Meteor. The luminous phenomenon when the meteoroid crosses the atmosphere. That's what you see in the sky. 'Shooting star' is a popular synonym. A meteor is an event, not an object.

Meteorite. The solid fragment that survives descent and reaches Earth's surface. Very few meteors yield a meteorite — it requires a sufficiently large, dense parent body (asteroidal rather than cometary).

Re-entering artificial satellite. A piece of space debris re-entering the atmosphere produces a light phenomenon similar to a fireball, but slower (only 7-8 km/s vs. 11+ km/s for a meteoroid) and more fragmented (trail of multiple bright points). Controlled re-entries of ISS cargo and recent rocket fallbacks are increasingly common.

Frequently asked

How many shooting stars can you see per hour?

Under normal conditions, 5 to 10 sporadic meteors per hour under a truly dark sky. During a major shower (Perseids, Geminids), the rate can climb to 60-120 per hour at the theoretical peak (ZHR), but in real field conditions you typically see 30 to 60 per hour — the ZHR being calculated for a perfect sky with the radiant at the zenith. The Leonid storms of 1833, 1966 and 1999 locally produced several thousand meteors per hour. Such storms depend on a recent passage of the source comet and are unpredictable beyond a few years.

Why are there more shooting stars after midnight?

It's a geometric effect. Earth moves along its orbit at about 30 km/s. The side of the planet 'leading' this motion — the side facing the direction of travel — sweeps up more dust than it receives on its 'trailing' side. At a temperate latitude, the leading side faces space between midnight and sunrise. Result: you typically see twice as many meteors after midnight as in early evening, and the bodies come in head-on, so faster and brighter.

Is a shooting star dangerous?

No, not at all. The meteoroids that produce classical shooting stars are tiny — typically a few millimeters at most — and vaporize completely between 75 and 120 km altitude, well above commercial aircraft. They never reach the ground. Serious risks come from much larger bodies (> 10 m) that fall roughly once per decade in inhabited areas. Near-Earth object surveillance programs (NASA CNEOS, ESA NEO) continuously track potentially hazardous objects.

Does making a wish on a shooting star actually do anything?

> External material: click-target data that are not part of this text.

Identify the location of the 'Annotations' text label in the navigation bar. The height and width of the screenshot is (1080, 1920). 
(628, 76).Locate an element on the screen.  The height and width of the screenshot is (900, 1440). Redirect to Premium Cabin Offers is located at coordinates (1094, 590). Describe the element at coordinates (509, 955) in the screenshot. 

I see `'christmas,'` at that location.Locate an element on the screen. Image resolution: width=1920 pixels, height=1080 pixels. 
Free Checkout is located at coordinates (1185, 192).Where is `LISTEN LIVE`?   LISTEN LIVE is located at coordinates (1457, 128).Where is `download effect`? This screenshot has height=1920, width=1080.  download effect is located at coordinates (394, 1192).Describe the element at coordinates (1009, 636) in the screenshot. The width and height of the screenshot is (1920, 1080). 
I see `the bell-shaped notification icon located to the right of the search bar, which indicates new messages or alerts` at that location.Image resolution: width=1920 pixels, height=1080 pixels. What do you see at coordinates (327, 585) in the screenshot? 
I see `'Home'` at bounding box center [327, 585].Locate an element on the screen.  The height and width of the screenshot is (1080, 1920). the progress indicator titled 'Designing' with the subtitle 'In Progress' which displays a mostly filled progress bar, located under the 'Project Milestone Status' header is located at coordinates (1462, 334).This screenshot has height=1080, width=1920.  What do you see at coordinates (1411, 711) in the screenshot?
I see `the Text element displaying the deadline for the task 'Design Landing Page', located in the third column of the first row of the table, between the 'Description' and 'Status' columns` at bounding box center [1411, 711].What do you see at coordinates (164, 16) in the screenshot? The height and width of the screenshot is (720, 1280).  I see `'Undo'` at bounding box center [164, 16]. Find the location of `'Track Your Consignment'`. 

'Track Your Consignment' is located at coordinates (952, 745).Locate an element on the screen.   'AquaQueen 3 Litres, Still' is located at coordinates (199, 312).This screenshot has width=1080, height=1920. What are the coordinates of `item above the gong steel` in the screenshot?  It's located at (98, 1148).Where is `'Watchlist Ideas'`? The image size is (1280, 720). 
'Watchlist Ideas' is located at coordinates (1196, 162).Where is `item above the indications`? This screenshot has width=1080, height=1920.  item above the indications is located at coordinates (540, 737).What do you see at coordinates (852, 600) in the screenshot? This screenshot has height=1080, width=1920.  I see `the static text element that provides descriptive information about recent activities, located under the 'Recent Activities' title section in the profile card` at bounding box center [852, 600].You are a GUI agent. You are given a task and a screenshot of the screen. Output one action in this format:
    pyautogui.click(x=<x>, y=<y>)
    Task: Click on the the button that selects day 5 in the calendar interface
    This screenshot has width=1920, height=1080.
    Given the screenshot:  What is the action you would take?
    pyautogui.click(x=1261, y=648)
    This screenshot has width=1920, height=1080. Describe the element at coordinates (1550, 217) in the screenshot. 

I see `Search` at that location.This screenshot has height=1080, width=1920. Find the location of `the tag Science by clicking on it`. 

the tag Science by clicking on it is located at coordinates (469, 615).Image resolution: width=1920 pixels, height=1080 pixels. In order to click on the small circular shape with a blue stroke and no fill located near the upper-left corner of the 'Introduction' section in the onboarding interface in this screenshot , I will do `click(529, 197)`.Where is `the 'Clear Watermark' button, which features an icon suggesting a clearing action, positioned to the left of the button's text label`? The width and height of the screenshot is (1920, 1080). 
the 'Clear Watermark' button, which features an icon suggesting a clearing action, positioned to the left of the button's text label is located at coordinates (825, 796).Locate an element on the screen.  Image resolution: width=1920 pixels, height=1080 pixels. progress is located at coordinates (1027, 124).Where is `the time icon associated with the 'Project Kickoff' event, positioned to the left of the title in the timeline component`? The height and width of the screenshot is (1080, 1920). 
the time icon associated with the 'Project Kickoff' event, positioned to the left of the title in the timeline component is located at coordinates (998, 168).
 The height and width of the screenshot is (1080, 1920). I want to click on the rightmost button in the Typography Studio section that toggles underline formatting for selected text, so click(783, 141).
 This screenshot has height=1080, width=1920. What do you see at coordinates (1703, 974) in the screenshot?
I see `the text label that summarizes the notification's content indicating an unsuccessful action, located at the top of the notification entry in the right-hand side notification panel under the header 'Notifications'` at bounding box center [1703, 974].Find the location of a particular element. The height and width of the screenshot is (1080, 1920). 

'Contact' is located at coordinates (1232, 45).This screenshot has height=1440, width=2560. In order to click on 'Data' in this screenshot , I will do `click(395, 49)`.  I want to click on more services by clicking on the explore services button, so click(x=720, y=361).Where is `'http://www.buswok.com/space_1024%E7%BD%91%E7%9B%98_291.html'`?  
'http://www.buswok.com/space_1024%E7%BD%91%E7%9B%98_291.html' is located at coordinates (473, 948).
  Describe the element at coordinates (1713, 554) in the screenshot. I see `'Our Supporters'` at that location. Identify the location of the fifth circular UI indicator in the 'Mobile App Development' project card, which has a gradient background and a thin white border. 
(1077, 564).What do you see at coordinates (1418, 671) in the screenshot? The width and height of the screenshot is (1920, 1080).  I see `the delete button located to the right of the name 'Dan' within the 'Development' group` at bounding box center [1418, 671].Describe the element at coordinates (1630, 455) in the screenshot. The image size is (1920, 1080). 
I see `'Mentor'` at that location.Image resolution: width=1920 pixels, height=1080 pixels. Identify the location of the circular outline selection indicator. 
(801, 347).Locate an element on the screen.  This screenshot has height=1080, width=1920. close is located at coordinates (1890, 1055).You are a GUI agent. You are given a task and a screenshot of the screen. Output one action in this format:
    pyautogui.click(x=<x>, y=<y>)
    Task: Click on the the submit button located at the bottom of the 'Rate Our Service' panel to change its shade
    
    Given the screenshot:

Astronomically, no. Emotionally, that's another story. The tradition of wishing on a shooting star goes back to antiquity — Ptolemy already suggested they were moments when the gods glanced at Earth, so auspicious times for prayer. Beyond the symbol, watching meteors is an astronomical rite of passage: lying under the cool August sky, counting Perseids with someone you love, remembering that you share the moment with every human of the last hundred thousand years. That's worth all the wishes in the world.